Split graph in train test based on connected components


I want to split my graph into connected components because I don’t want to break my network when training my model. There is a notion of time in those graphs. I want to point out that I want to do a node classification and not a graph classification.
Moreover, I would like that my training and testing set have approximately the same proportion of nodes with label -1, 0 and 1.
Is there any function in dgl which allows to do this or not ?

Thank you !

  1. I believe you can use the NetworkX to achieve the construction of connected components, and then utilize DGL’s interfaces to convert the graph structure.
  2. You can implement your requirements through custom operations, and use g.ndata to store; it doesn’t seem difficult.

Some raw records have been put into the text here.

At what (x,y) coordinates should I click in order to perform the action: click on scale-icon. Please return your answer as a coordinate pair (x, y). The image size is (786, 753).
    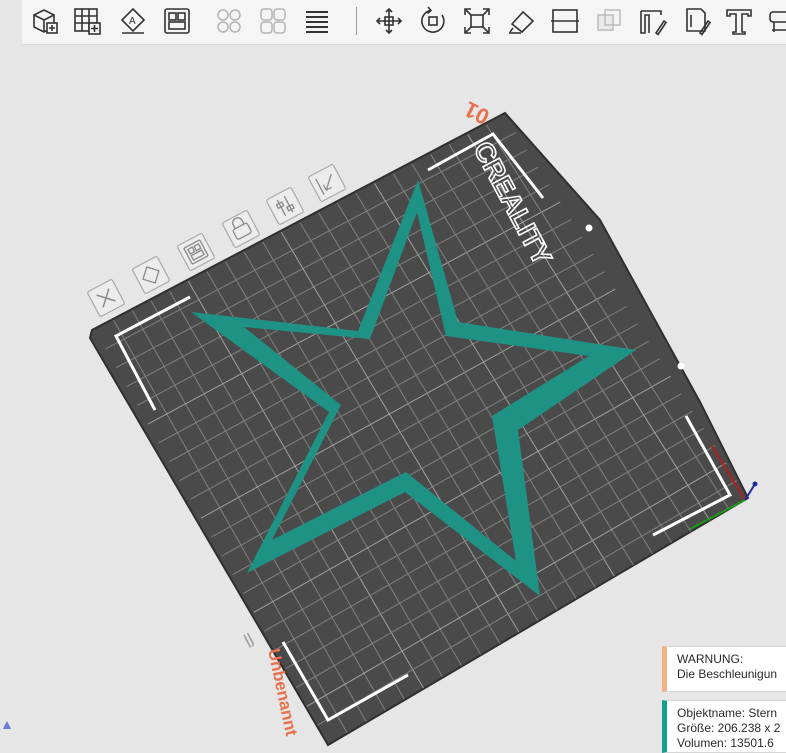
    Looking at the image, I should click on (477, 21).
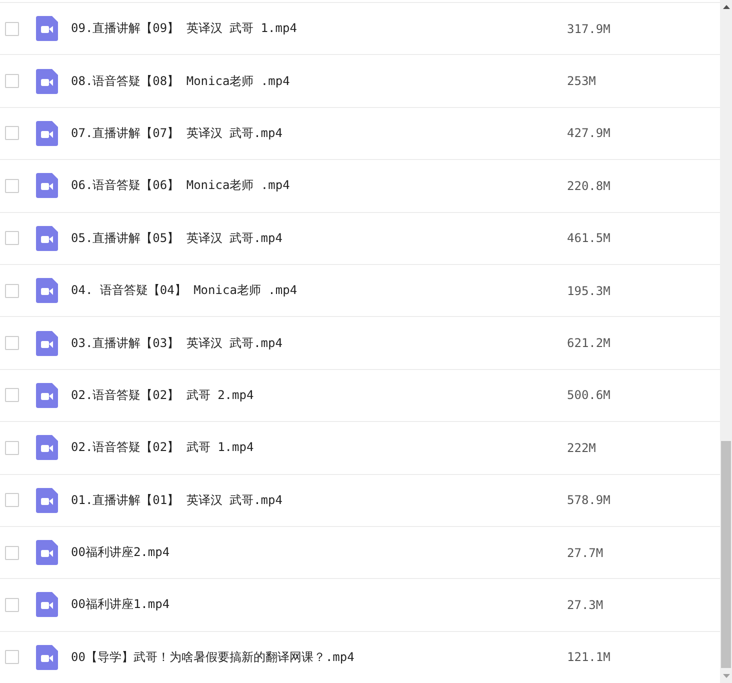 This screenshot has width=732, height=683. I want to click on file-name: 05.直播讲解【05】 英译汉 武哥.mp4, so click(319, 238).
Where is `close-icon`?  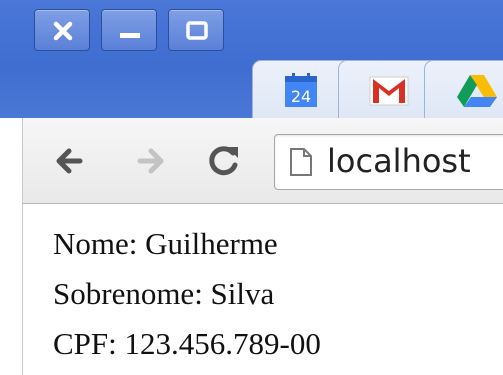 close-icon is located at coordinates (63, 31).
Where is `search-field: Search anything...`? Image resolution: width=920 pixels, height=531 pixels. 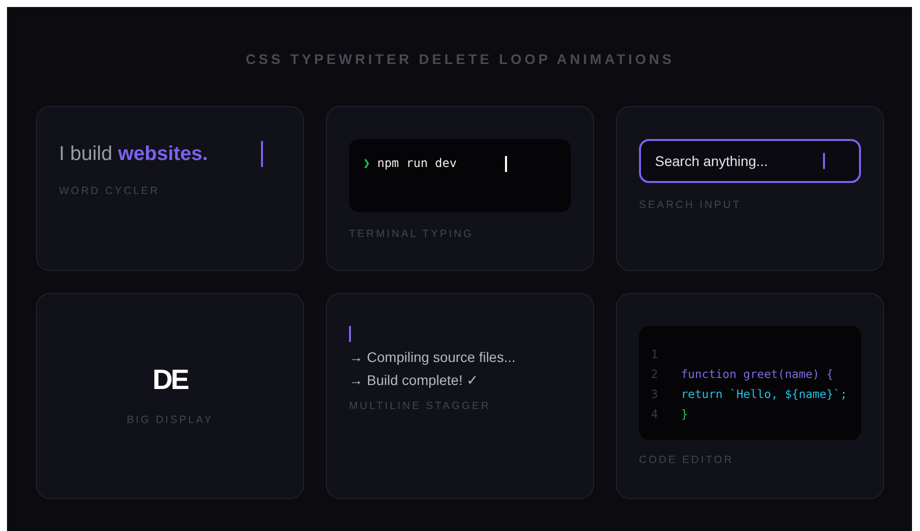 search-field: Search anything... is located at coordinates (750, 161).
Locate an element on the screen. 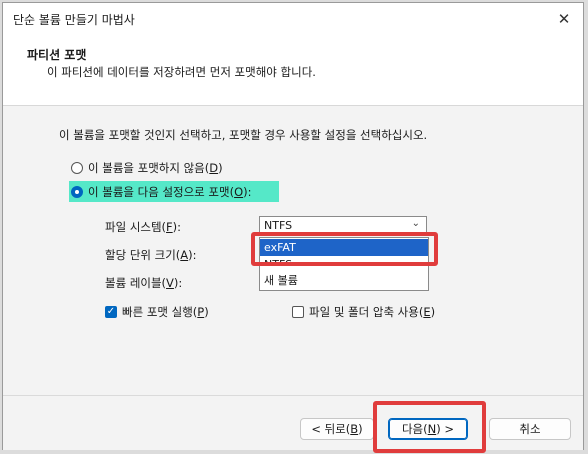 The width and height of the screenshot is (588, 454). page-subtitle: 이 파티션에 데이터를 저장하려면 먼저 포맷해야 합니다. is located at coordinates (182, 72).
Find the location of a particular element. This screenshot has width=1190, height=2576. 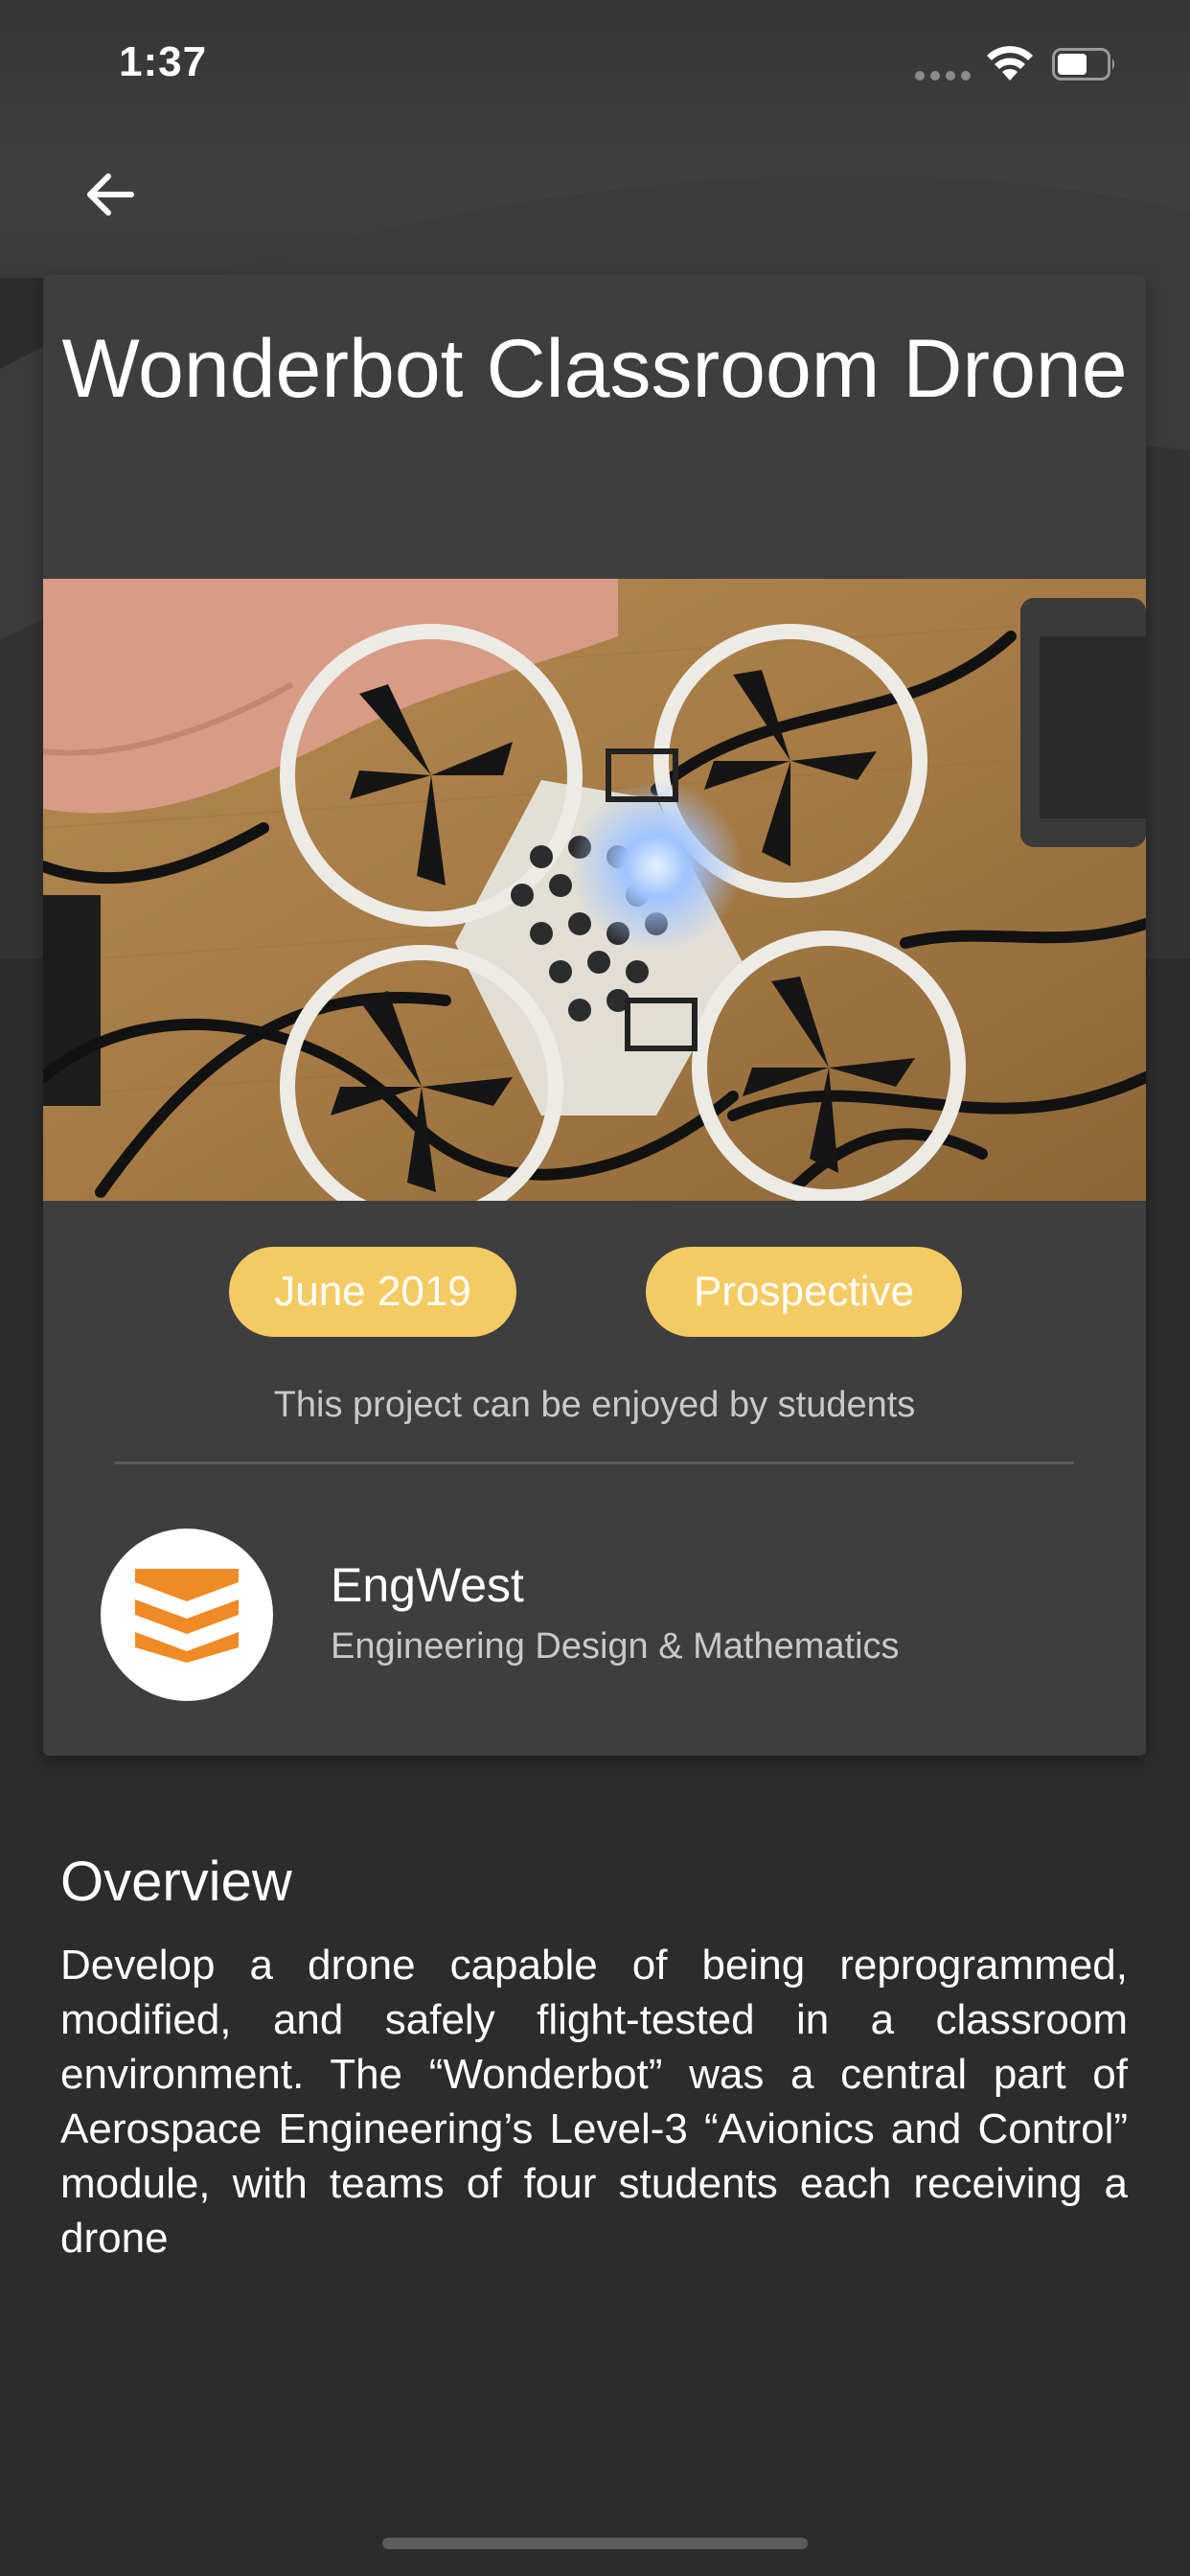

organisation-name: EngWest is located at coordinates (428, 1585).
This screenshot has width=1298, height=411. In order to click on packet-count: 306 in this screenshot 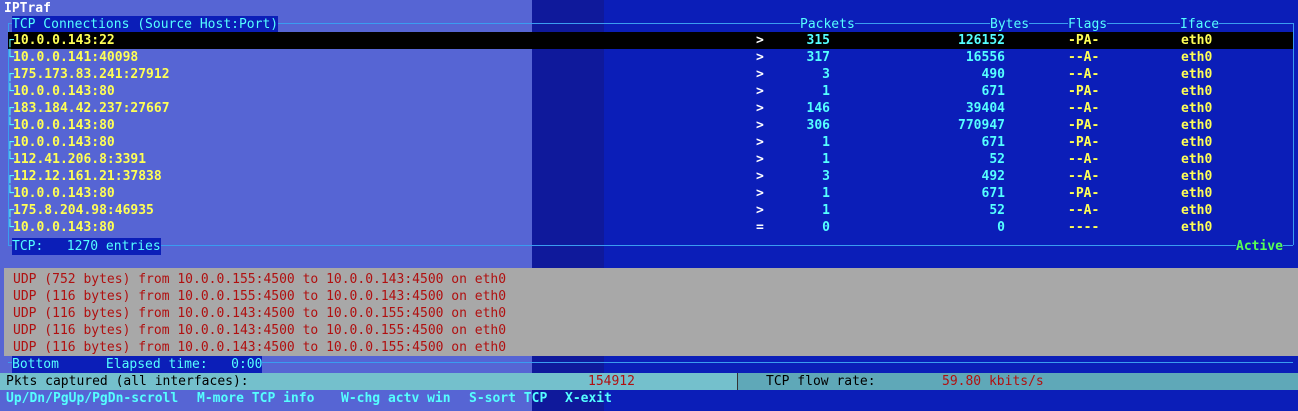, I will do `click(818, 126)`.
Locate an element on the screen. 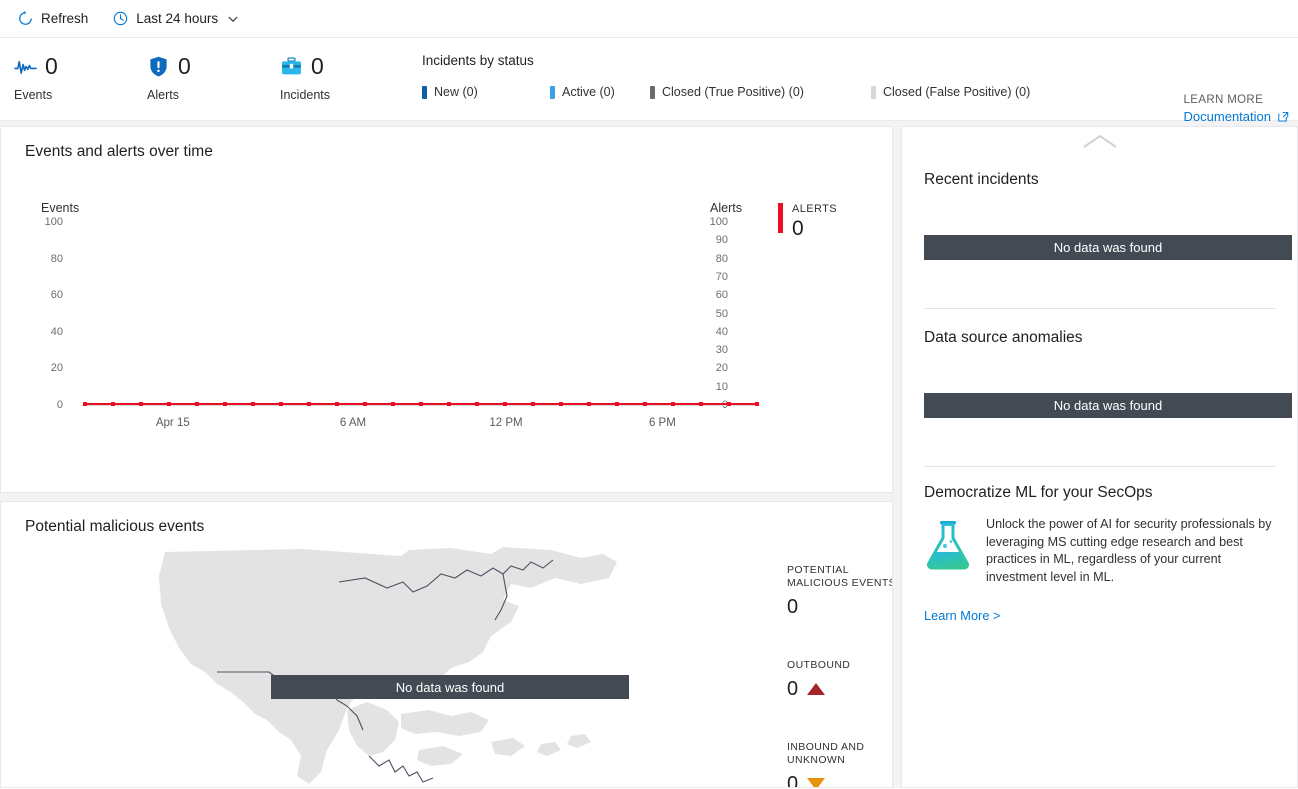 This screenshot has width=1298, height=789. north-america-map is located at coordinates (388, 666).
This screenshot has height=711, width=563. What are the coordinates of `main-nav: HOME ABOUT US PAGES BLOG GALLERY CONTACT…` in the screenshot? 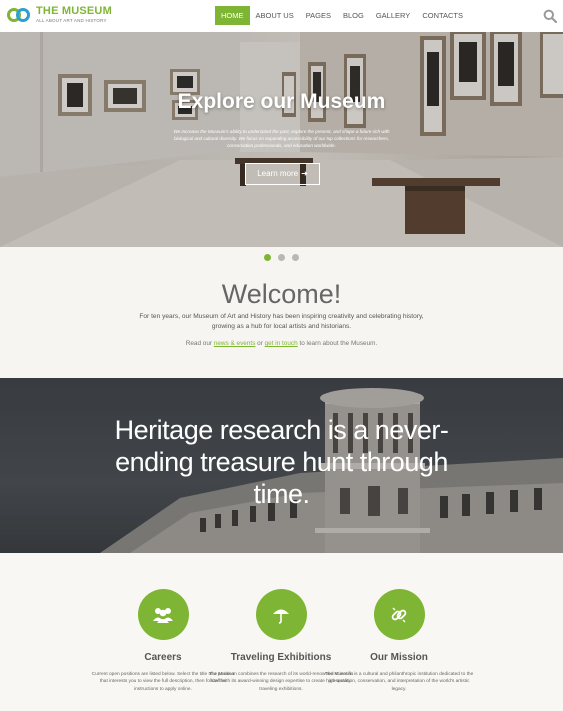 It's located at (342, 16).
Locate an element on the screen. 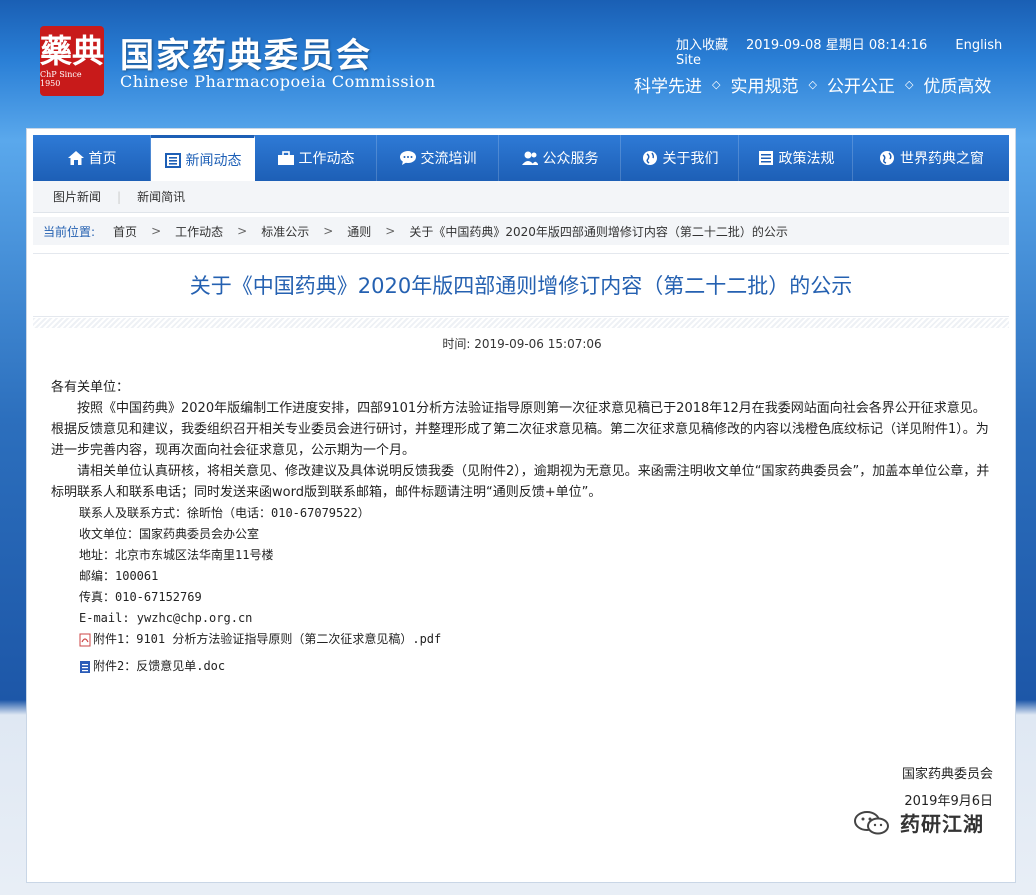 The image size is (1036, 895). home-icon is located at coordinates (76, 158).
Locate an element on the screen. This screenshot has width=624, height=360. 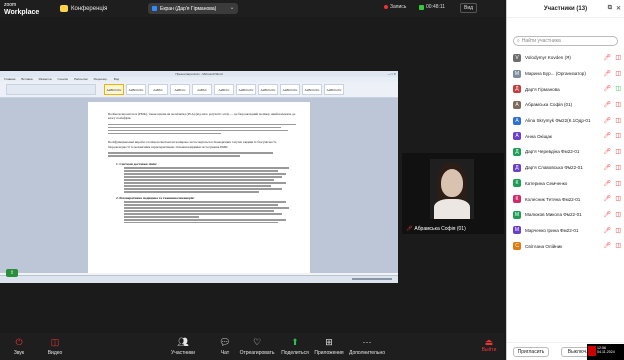
participant-row: Д Дар'я Гірманова 🎤︎ ◫ is located at coordinates (566, 89).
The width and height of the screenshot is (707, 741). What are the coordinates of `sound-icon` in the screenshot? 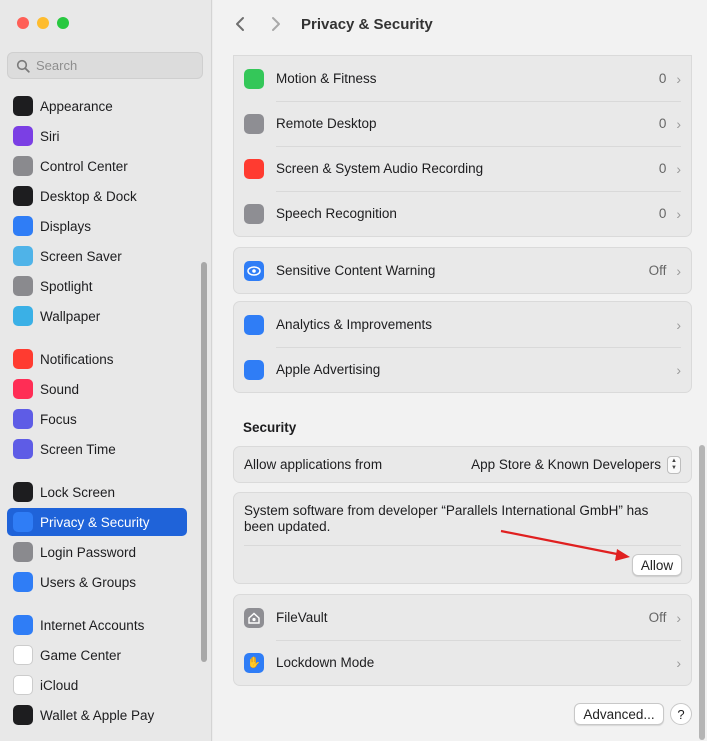 It's located at (23, 389).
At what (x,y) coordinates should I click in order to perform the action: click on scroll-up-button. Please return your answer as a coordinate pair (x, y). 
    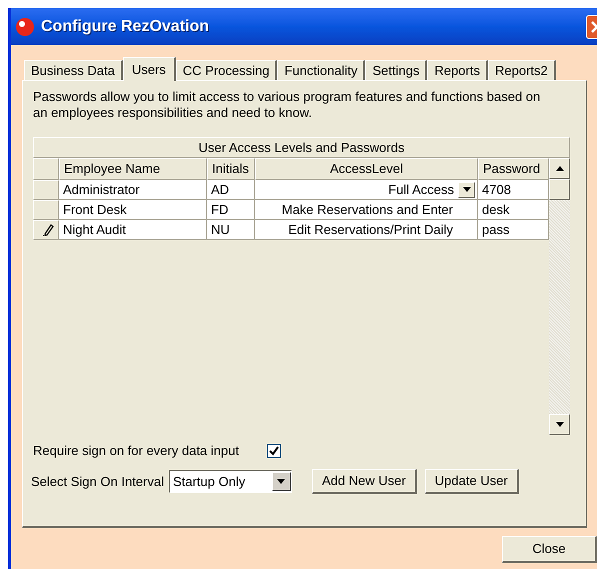
    Looking at the image, I should click on (560, 168).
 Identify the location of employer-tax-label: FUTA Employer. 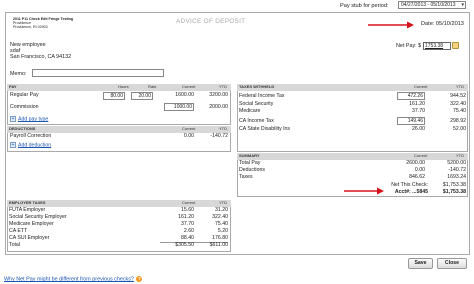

Hi @BearBiscuit05 and thanks for your answer !

I had the same intuition for the first remark, i have already done it.
The second part is harder as you have to use a stratify parameter to get globally two subgraphs with the same proportions of labels.

If any of you have an idea on how to implement something like this, I will be happy to hear from you.

It is not that easy to implement in the end.

Thanks !

Actually I don’t quite understand your problem. Do you want to split a graph into three disconnected subgraphs and discard the edges across the subgraphs?

Not at all.

I have a complete graph which has multiple connected components. I want those connected components to go in a training set and a testing set. I also want them to have a similar percentage of nodes with label 0 and 1.
Have you any idea on how I could code this ?

I see. It is look like a Knapsack problem if you regard each connected graph as an object with some number of label 0 or 1. You want to divide the graphs into two sets and each set has the similar numbers of 0 and 1. DGL don’t provide this functionality. So you may need to find out a solution for this Knapsack problem.

Thanks a lot for your response !

I’ll definitely have a look into this knspsack problem.

This topic was automatically closed 30 days after the last reply. New replies are no longer allowed.